You also can earn early childhood certification in California by obtaining a Multiple Subject Teaching Credential. Requirements include a bachelor’s degree and an early childhood teacher preparation program. To specialize in preschool education, you must have twelve semester units in early childhood education and development as part of your teacher preparation.
You’re also required to pass the general skills and Multiple Subject exams that are required for Multiple Subject Certification. Fulfilling the requirements related to your knowledge of the English language, the U.S. Constitution, and foundational technology also is necessary.
English as a second language
In California, you can earn English as a Second Language certification by obtaining the English Learner (EL) Authorization and Cross-Cultural, Language, and Academic Development (CLAD) certificate.
All teachers earning either a Single or Multiple Subject Teacher Credential complete English learner coursework that’s embedded in CTC-approved teacher education programs. However, teachers assigned to provide instruction to English learners need the EL authorization in the content area of instruction.
The EL authorization and CLAD certificate allow you to teach English language development (ELD), specially designed academic instruction delivered in English (SDAIE), content delivered in a student’s primary language, and instruction for Primary Language Development.
This authorization is a supplement to a Single or Multiple Subject Teaching Certification, which can be earned concurrently or added through the completion of assessments or CTC-approved programs.
Certifications for school administrators
Certification for school administrators in California is offered as the Administrative Services Credential after obtaining a valid Clear Credential. This certification applies to both adults and preschool through grade 12.

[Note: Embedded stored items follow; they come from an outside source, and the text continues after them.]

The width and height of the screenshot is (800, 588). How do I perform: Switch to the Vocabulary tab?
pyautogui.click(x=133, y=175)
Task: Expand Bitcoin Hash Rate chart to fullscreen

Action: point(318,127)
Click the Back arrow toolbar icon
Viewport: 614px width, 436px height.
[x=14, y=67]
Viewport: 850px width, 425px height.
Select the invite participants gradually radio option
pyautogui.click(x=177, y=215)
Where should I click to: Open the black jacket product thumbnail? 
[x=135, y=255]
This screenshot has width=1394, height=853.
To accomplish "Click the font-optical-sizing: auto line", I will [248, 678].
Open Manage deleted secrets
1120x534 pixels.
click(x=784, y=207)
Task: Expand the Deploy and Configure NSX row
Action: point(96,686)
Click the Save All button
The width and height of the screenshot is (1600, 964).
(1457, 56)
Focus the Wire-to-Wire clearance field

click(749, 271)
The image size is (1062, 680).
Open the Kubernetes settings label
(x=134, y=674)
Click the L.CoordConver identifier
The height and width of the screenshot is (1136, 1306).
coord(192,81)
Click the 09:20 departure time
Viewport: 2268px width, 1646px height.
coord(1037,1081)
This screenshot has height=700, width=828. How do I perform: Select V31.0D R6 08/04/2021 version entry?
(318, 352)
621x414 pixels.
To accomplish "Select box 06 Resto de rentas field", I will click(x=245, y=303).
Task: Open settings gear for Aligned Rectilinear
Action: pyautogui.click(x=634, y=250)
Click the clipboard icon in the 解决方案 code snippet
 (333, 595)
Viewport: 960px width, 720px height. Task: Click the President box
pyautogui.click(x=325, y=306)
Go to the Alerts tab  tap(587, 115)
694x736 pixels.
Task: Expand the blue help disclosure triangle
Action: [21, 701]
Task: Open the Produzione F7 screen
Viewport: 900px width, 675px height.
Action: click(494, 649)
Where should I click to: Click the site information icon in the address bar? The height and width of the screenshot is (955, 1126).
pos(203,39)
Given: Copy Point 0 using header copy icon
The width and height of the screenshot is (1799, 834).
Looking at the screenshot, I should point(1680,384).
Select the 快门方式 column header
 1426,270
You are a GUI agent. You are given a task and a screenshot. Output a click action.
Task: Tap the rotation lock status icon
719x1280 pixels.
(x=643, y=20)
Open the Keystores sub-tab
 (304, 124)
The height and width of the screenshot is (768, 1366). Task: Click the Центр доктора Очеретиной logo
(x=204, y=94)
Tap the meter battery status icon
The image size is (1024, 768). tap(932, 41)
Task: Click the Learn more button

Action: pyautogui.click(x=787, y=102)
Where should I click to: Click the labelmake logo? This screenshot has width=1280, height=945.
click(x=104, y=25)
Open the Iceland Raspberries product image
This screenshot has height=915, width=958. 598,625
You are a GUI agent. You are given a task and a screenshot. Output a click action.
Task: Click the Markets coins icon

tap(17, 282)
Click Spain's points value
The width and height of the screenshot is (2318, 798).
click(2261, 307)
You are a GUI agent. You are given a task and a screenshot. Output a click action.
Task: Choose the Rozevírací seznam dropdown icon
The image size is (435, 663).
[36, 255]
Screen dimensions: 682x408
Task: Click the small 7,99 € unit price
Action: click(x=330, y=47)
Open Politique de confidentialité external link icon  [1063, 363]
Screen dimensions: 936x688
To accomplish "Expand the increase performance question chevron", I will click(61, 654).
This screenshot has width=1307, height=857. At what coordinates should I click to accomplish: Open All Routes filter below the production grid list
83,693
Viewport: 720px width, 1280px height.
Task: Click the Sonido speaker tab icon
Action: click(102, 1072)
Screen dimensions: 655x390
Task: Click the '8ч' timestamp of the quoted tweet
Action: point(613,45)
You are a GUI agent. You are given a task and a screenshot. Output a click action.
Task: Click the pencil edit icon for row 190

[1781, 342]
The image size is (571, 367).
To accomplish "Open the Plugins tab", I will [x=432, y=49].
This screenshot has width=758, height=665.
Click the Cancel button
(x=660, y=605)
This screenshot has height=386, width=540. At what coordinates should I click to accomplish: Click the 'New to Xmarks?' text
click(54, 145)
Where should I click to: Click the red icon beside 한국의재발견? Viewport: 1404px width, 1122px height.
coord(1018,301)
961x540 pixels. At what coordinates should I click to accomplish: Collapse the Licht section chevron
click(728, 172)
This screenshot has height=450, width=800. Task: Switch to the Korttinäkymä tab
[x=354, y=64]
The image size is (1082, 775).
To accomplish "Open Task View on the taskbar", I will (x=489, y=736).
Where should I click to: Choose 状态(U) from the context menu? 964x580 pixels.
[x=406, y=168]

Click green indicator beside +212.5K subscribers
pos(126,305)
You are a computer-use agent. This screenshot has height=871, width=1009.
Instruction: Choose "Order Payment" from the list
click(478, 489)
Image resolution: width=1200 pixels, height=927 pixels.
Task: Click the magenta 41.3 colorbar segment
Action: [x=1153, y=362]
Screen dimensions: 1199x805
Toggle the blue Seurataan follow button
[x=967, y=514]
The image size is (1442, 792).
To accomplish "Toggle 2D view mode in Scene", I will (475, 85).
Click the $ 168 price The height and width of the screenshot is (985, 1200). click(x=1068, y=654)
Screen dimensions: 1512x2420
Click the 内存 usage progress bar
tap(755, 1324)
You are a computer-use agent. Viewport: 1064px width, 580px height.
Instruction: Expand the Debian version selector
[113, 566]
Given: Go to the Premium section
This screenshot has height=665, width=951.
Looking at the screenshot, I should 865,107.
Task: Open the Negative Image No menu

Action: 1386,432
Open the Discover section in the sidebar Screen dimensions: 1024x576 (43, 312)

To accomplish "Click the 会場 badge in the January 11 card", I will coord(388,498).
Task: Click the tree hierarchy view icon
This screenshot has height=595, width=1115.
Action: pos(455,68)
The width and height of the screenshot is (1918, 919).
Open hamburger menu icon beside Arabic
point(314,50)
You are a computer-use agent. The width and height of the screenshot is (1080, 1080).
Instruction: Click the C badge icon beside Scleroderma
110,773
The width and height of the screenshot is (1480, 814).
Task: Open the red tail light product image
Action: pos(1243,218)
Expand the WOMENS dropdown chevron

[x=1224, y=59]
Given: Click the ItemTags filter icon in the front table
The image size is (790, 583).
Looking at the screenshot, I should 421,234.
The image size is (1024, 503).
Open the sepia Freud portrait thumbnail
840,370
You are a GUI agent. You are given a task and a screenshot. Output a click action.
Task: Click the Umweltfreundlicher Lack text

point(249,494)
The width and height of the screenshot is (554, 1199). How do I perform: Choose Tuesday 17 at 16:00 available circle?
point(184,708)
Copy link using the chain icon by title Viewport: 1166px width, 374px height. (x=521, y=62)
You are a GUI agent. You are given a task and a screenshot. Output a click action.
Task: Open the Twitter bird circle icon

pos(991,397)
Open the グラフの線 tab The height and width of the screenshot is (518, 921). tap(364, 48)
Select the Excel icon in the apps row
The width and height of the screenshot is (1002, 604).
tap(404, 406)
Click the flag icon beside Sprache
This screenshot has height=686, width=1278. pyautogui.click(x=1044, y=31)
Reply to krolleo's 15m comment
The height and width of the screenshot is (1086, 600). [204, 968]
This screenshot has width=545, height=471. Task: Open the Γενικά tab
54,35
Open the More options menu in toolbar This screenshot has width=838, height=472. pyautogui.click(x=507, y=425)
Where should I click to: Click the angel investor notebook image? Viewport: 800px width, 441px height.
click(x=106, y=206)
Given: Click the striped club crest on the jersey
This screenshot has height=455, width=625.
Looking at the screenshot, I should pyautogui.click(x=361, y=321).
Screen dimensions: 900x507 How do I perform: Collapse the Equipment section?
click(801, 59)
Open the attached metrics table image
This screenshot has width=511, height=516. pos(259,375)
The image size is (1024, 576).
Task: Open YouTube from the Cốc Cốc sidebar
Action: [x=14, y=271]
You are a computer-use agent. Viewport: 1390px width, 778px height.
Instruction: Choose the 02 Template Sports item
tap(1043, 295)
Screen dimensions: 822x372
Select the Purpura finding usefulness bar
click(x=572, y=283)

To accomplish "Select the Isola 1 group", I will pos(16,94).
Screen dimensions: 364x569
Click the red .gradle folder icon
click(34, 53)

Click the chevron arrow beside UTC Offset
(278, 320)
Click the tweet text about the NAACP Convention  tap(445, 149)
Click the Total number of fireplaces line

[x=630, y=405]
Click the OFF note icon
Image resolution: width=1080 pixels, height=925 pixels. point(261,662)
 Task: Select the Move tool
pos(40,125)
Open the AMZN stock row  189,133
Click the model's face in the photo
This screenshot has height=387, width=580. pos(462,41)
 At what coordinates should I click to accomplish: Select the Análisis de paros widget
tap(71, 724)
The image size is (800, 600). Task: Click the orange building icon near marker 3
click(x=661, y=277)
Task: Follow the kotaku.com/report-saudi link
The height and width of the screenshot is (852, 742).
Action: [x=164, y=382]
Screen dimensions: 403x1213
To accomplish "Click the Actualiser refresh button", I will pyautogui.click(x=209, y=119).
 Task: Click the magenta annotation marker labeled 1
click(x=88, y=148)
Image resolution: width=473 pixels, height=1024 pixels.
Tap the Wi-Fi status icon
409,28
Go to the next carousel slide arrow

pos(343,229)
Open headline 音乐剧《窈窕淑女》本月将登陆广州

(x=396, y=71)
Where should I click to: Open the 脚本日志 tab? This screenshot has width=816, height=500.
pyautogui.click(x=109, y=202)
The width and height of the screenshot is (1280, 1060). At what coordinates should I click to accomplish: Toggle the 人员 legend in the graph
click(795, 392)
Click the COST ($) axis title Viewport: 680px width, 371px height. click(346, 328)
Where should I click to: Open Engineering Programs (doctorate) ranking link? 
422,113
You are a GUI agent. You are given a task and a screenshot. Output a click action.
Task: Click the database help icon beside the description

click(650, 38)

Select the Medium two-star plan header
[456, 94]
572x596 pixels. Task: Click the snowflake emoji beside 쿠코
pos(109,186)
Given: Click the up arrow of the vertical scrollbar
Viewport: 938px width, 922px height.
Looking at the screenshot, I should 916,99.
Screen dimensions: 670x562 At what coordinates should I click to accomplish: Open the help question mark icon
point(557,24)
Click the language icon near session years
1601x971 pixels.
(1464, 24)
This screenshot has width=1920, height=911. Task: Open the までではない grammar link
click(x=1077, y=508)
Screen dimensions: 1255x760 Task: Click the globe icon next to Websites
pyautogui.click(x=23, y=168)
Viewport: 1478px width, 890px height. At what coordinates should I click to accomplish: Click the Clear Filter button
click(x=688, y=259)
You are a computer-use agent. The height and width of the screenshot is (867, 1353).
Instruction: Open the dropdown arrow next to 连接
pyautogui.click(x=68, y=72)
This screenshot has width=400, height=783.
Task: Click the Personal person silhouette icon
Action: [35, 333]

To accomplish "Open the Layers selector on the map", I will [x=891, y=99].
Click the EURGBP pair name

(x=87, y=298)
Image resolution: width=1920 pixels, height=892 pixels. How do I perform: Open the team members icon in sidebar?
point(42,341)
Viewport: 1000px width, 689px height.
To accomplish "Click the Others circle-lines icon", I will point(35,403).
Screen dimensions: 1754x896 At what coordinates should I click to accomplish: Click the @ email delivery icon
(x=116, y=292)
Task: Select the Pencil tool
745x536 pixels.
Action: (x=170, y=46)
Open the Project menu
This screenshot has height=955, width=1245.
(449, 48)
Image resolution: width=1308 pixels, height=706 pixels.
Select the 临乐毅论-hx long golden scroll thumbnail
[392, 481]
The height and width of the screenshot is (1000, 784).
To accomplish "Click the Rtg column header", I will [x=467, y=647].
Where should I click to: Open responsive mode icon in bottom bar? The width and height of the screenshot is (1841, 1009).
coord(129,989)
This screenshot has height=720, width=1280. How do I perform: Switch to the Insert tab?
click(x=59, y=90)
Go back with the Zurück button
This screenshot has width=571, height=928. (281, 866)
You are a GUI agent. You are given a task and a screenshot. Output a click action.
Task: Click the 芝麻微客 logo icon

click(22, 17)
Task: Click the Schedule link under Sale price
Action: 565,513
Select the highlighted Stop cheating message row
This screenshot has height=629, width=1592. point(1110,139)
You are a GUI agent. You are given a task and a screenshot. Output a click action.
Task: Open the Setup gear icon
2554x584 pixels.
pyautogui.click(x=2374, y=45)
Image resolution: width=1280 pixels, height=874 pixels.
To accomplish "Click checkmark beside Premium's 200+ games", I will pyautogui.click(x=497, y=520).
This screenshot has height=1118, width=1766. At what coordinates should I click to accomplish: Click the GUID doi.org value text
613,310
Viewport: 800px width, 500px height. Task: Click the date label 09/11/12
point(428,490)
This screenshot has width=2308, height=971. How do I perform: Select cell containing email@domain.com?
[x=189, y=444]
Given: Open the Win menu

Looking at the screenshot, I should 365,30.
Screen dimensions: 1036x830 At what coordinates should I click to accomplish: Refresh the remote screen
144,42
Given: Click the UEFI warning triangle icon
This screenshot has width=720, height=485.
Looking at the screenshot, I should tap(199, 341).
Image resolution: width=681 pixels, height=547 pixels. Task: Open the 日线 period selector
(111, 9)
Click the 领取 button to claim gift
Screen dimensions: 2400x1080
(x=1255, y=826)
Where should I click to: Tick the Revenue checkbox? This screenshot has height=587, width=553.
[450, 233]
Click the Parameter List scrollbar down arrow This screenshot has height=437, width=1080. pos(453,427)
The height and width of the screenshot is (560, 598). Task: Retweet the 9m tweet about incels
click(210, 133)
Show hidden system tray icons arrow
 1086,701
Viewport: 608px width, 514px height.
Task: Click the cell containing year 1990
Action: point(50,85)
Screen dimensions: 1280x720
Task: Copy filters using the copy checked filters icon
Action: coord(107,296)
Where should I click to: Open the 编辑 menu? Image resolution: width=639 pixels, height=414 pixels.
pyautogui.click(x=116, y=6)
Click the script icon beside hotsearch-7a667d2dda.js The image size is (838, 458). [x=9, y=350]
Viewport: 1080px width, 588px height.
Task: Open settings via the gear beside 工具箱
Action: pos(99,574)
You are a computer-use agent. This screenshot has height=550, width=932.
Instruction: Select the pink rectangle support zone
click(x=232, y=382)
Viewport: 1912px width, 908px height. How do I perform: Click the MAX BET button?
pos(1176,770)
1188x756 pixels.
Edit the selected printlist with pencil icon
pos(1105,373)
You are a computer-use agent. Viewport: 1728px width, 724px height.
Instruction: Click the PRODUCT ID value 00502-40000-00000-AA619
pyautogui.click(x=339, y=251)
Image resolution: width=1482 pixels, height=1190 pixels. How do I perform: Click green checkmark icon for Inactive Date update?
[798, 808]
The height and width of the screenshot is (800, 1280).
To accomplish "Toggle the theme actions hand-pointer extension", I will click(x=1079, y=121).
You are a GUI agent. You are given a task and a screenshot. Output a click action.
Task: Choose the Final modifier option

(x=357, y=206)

You must also satisfy a basic skills requirement, accumulate 5 years of full-time teaching experience, and verify employment in an administrative position. The completion of a CTC-approved administrative services program, a 1-year administrative services internship, or a passing score on the California Preliminary Administrative Credential Exam (CPACE) is also required.
To earn a Clear Credential, you’ll need a minimum of 2 years of successful full-time experience in a California school and a recommendation for certification from a CTC-approved Administrative Services induction program.
Financial Aid & Loan Forgiveness for California Teachers
Teachers may be eligible for loan forgiveness programs, depending on their specific role. These programs can help you offset some of your student loan debt, but it’s important that you do your research ahead of time. Many loan forgiveness programs require you to make a specified number of on-time payments while you’re employed in an approved setting.
Loan forgiveness programs include:
- The Public Service Loan Forgiveness Program
- Federal Perkins Loan Cancellation
- Teacher Loan Forgiveness Program
You may also want to consider applying for teaching scholarships or a TEACH Grant. The latter encourages individuals to become teachers in low-income areas in high-need subjects such as bilingual education, mathematics, science, or special education.
Finding California Teaching Jobs
These 2 resources are available to help you find teaching jobs in California:
- TEACH California is administered by the California Department of Education and helps visitors create a career plan and find a teaching job.
- EdJoin is an online teaching job site sponsored by the California County Superintendents Educational Services Association.